■ **Passage given**
** begin **

Each of these women were not just female by association of appearance, but by lives lived.  These women demonstrated that they were not just women but ladies.  A lady knows herself, has survived some challenges, and appreciates the sex she was born as and enjoys in her current days.  Her identity comes from something greater than appearing pleasing to someone else.  A lady is a woman who appreciates herself as a female creation, yet continues to refine her own wild heart as she sees fit.  A lady doesn’t need to hit the observer over the head with the “right” political statements, the “right” look, or the “right” interests.  A lady lives out her life and gives witness to womanhood by being who she is.  We don’t have to sell who we are.  We just rock it, regardless of the gaze upon us. Now that’s what I call true bravery…no pink felt hat required.

In these unusual days we women can be a benefit to each other and ourselves by reaching out, getting vulnerable about our experiences as women, and by telling young women they are more than they know.  A simple photo, sentence, phone call, or conversation is all that’s needed to remind ourselves we are more than trophies, and truly lift up another woman, regardless of differences, political or otherwise.  If you’ve come across this post, I’d love to hear from women what their most recent “any sweeter” moment is.  Sharing the strength, beauty, an truth of our lives always leads to love.  At the depths of the mysteries of womanhood lies love, and there is not a thing to be ashamed of about that.

** end **

■ **Records supplied**

** begin **

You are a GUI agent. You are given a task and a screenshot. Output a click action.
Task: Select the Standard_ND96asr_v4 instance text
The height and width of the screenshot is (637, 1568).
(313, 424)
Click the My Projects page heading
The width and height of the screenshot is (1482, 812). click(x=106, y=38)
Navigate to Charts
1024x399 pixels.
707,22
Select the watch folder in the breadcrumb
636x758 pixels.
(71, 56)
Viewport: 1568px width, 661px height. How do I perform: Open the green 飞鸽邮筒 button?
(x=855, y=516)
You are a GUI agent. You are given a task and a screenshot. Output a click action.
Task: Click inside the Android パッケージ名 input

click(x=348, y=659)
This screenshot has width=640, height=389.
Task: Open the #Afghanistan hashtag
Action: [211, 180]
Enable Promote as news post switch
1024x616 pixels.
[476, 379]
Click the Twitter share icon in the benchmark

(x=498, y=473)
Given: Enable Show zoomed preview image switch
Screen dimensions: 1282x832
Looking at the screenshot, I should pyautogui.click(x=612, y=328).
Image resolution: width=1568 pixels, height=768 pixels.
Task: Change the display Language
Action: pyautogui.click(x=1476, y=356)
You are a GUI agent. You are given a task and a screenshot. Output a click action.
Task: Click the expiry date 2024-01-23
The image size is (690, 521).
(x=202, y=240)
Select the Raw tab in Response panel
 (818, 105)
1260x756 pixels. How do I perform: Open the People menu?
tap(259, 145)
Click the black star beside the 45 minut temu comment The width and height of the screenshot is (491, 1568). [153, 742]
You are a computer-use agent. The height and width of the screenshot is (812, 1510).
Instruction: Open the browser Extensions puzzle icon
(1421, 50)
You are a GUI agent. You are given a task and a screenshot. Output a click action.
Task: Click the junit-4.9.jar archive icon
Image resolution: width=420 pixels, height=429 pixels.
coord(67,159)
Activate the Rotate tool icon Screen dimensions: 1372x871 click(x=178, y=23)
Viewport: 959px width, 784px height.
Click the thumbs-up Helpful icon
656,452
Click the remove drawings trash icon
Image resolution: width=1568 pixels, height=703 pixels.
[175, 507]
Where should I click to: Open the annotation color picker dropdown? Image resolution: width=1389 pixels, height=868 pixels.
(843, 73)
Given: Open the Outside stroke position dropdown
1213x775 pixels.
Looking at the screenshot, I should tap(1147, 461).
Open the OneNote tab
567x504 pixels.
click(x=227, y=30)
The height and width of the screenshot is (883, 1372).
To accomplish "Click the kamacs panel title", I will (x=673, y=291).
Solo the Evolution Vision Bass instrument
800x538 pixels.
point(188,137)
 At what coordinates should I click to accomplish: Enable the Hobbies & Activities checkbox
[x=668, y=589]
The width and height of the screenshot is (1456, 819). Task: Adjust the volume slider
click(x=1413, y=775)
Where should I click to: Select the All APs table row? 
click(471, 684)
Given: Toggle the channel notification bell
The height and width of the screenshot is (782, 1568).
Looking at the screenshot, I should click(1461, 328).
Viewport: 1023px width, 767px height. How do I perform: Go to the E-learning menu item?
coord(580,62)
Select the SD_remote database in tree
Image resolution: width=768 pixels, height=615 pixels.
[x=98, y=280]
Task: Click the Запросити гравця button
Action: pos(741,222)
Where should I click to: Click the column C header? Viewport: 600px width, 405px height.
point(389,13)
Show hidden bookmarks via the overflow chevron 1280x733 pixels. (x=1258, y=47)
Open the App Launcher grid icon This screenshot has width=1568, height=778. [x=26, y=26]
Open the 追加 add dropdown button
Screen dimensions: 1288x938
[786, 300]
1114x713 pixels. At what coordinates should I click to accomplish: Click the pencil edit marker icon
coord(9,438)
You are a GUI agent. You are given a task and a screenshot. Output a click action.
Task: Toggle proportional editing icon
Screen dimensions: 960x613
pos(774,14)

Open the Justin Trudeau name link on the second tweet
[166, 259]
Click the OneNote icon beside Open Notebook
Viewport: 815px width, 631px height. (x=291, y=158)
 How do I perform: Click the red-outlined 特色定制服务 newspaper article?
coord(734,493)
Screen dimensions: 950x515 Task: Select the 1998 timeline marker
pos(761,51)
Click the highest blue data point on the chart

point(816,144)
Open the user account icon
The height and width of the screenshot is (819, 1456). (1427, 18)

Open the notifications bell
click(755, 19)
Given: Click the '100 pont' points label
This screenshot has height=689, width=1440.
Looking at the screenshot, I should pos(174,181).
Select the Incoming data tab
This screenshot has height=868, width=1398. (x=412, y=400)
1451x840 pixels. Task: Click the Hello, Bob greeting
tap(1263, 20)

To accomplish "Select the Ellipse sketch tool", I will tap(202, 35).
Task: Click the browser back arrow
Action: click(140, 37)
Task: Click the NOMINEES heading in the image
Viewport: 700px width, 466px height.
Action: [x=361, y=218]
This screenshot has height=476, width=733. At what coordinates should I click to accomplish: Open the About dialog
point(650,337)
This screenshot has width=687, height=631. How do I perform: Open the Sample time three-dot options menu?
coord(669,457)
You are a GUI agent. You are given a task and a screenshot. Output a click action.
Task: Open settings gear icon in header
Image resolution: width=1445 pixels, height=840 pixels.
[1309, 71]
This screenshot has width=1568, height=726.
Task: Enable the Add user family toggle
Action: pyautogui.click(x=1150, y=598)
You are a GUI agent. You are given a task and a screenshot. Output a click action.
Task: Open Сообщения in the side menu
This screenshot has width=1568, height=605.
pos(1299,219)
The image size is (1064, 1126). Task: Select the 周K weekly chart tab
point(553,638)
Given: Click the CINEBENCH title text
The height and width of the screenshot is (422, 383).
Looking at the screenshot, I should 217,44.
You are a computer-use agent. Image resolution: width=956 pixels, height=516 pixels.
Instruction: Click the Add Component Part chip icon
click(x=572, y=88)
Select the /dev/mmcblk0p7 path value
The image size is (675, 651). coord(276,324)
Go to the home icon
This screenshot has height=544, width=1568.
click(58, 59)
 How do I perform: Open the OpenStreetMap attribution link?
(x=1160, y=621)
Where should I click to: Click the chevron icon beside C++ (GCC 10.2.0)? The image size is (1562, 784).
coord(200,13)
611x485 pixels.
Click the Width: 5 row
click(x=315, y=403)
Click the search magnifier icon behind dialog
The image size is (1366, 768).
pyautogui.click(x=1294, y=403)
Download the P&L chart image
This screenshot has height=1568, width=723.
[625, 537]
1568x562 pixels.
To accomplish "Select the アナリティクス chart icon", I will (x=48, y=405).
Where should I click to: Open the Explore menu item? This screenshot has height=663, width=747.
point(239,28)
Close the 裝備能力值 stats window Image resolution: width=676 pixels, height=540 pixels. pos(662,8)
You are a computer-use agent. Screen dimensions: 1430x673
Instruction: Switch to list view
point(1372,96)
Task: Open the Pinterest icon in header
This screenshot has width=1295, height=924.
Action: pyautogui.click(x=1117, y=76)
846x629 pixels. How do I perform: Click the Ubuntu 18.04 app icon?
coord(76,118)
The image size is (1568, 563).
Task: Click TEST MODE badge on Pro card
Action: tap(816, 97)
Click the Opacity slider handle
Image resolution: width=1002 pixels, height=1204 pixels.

** end **

■ **Tasks and exercises**
a. Reproduce the part of the passage on womanhood between "In these unusual" and "of about that.", inclusive.
b. In the passage on womanhood, where does a lady's identity come from?
c. Summarize the passage on womanhood in two sentences.
The material has nothing to do with the passage on womanhood.

■ **Solutions below**
a.
In these unusual days we women can be a benefit to each other and ourselves by reaching out, getting vulnerable about our experiences as women, and by telling young women they are more than they know.  A simple photo, sentence, phone call, or conversation is all that’s needed to remind ourselves we are more than trophies, and truly lift up another woman, regardless of differences, political or otherwise.  If you’ve come across this post, I’d love to hear from women what their most recent “any sweeter” moment is.  Sharing the strength, beauty, an truth of our lives always leads to love.  At the depths of the mysteries of womanhood lies love, and there is not a thing to be ashamed of about that.

b. It comes from something greater than appearing pleasing to someone else.

c. A lady knows and appreciates herself as a woman, has survived challenges, and shows what womanhood is by living as who she is rather than chasing the "right" look, interests or political statements. Women can lift each other up by reaching out, opening up about their experiences, and reminding young women they are more than they know, since sharing the truth of their lives leads to love.